But just in time for Earth Day, the lesser long-nosed bat’s saga has taken a dramatic turn for the better. Officials announced this week that there are now an estimated 200,000, following an all-out effort to save them by the U.S. Fish and Wildlife Service, acting with the Mexican government, schools, conservationists and various other partners. They will go down in history as the first bat species to be removed from the endangered list.
“It’s pretty exciting, a pretty big deal,” said Scott Richardson, a Fish and Wildlife biologist who specializes in bats. And, considering that in recent years, “there’s been nothing but really bad news for bats in the U.S.” because of the millions that have died from a lethal disease called white nose syndrome, Richardson said, it’s an even bigger deal.
Since the 1970s, hundreds of species have gone on the list, but fewer than 50 have been removed, according to a spreadsheet provided by Fish and Wildlife. The American alligator, brown pelican, humpback whale, Northern Rocky Mountain gray wolf, San Miguel Island fox and bald eagle are among them.
To join them, the lesser long-nosed bat needed the help of Bat Man, the nickname of Mexican ecologist Rodrigo Medellin, who mounted a public education initiative and an industry campaign to produce bat-friendly tequila. On the American side of the border, said Winifred Frick, chief scientist for Bat Conservation International, a nonprofit based in Texas, gates were created to guard the entrances to mines where the bats roost.
Bats are sensitive to disturbances such as humans poking around, and the gates restricted vandalism and people who, oddly, liked to recreate in abandoned subterranean mines. Because the mines are a human health risk, they are often bulldozed shut, so wildlife officials and conservationists worked to convince counties and states to forgo that practice.

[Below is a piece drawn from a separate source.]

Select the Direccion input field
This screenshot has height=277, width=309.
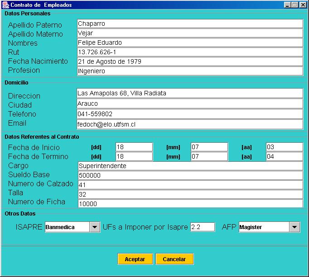(189, 94)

Richardson said immigrants crossing the border were also a problem. Often, they try to evade capture by hiding in mines. While there, they start cooking and warming fires that scare the bats. “Sometimes, they just kill the bats,” he said.
Another element of success appears to have had nothing to do with conservation and its protections, Richardson and Frick said. Once a conservation plan was established in the mid-1990s and money was allotted for the effort, new technology helped researchers find bats in places they weren’t known to roost.
That raises the question of whether this species ever belonged on the endangered list. “There’s probably no question that there were more bats than were described at the time they were listed,” Richardson said. But “you can’t protect them if you don’t know where they are, so finding these roosts was important,” he said.
He added, “Regardless of whether they were listed, they were still under threat.”
Extending protections to species only to find that there were more animals than originally thought is an issue that riles conservatives who say the Endangered Species Act is too often wrongly applied. Bills put forward by congressional Republicans seek to remove the law’s most powerful requirements.
Still, there is no question that cattle grazing, farming and construction significantly altered the habitat of the lesser long-nosed bat. Farmers of agave don’t need the flower spike from which bats drink nectar.
Frick said they typically don’t allow the plants to flower, so members of the partnership worked with tequila producers to let a percentage of the plants flower. Agave is also used for other drinks and as a syrup-like sweetener, increasing the need to cajole growers into preserving the bats’ food source.
“For me, it’s exciting because it’s been a perfect example of partnerships,” Richardson said. “Game agencies, schools, tequila growers, a ton of people who have been involved over the last 30 years. We wouldn’t be where we are today without the tremendous partnerships.”